TPPA likely to be dumped: Economists
PETALING JAYA: Donald Trump’s presidency is most likely to lead to the demise of the much-debated TransPacific Partnership Agreement (TPPA), a pledge made by the US president-elect during his campaign trail, economists said.
Trump, who will assume office on Jan 20, 2017, has said he will use all means available to get a “better deal” for the US from its trading partners, and this included opposing the TPPA.
AllianceDBS Research economist Manokaran Mottain said the TPPA may not materialise due to Trump’s strong opposition to the trade pact.
Without the participation of the US, the TPPA will fall through, as it accounts for 20% of global output.

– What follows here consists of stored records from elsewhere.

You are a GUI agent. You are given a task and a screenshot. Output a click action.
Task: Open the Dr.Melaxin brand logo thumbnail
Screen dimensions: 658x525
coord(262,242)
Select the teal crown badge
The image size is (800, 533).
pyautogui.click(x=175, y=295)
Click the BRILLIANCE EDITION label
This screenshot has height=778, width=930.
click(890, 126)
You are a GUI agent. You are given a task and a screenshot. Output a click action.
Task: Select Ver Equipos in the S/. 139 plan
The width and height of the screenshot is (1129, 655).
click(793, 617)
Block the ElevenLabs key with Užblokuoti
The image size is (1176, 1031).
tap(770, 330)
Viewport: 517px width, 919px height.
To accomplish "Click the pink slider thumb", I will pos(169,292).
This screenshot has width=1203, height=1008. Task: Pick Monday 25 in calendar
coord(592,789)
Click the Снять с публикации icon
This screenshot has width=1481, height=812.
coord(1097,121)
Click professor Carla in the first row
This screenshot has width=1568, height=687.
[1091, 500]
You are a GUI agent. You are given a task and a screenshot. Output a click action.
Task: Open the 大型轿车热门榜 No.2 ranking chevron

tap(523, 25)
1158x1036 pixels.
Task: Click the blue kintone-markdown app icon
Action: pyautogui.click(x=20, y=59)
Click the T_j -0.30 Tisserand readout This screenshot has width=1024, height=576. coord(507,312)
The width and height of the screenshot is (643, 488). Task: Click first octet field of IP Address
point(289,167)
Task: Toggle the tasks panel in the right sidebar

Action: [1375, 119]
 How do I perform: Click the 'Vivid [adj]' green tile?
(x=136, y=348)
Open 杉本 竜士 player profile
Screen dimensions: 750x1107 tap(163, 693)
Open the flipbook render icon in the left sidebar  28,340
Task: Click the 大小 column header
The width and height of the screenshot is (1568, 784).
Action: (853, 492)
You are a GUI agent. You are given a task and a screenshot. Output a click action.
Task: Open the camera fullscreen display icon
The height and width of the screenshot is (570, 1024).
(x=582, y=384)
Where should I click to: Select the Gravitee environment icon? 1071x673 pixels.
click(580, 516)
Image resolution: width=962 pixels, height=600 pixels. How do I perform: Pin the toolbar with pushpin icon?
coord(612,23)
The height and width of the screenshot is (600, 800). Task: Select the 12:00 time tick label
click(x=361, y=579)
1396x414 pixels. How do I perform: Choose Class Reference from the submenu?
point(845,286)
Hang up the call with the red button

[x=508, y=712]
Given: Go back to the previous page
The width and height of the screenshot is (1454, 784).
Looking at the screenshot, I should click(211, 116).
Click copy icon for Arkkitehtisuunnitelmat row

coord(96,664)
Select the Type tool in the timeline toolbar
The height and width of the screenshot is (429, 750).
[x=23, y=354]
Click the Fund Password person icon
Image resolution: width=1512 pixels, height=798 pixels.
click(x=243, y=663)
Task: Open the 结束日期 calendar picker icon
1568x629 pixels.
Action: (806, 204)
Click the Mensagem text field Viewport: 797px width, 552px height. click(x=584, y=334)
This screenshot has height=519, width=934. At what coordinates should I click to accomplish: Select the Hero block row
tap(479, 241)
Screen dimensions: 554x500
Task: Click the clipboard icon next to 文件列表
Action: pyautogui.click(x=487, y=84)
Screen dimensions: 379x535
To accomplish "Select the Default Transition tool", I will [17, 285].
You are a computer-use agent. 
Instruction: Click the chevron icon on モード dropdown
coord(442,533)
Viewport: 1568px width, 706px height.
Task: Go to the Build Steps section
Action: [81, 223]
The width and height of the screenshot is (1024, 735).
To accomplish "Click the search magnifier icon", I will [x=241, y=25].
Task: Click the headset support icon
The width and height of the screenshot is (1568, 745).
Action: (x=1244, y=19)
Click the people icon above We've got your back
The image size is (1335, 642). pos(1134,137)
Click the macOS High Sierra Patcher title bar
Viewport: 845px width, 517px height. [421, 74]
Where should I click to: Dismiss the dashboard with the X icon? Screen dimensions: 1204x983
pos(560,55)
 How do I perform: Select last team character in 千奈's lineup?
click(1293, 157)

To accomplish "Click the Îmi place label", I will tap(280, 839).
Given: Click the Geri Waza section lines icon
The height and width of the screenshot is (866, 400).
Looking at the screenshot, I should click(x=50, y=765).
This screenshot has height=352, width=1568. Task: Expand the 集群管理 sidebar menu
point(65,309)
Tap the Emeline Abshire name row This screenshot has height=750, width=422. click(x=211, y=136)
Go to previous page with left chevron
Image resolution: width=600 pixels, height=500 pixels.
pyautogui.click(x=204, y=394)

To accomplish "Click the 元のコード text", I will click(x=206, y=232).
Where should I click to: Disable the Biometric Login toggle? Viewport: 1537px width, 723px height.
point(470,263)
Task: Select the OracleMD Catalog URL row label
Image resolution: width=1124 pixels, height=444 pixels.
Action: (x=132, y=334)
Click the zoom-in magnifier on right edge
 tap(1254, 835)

Twelve countries – Australia, Brunei, Canada, Chile, Japan, Mexico, New Zealand, Peru, Singapore, the US, Vietnam and Malaysia – concluded the TPPA negotiations in Atlanta on Oct 5 2015 and signed the deal in Auckland on Feb 4 this year. Malaysia is committed to completing the ratification process of the trade pact by 2018 and has identified 18 laws that need to be amended.
Trump’s economic proposals fall into four broad categories: trade and immigration, tax reform, spending and regulatory change.
Nomura said while these proposals at face value could affect the US economy significantly, exactly how and to what degree they are implemented is an open question.
“That uncertainty stems from several factors, including the lack of specificity that has been provided, the lack of experience Trump has as a policymaker, who will serve in Trump’s administration and the extent to which Congress (part of the checks and balances in the US government) allows these policies to be enacted,” it noted.
Nomura said Trump has stated that he will begin deportation of illegal immigrants and establish strong protectionist trade policies in the first days of his presidency.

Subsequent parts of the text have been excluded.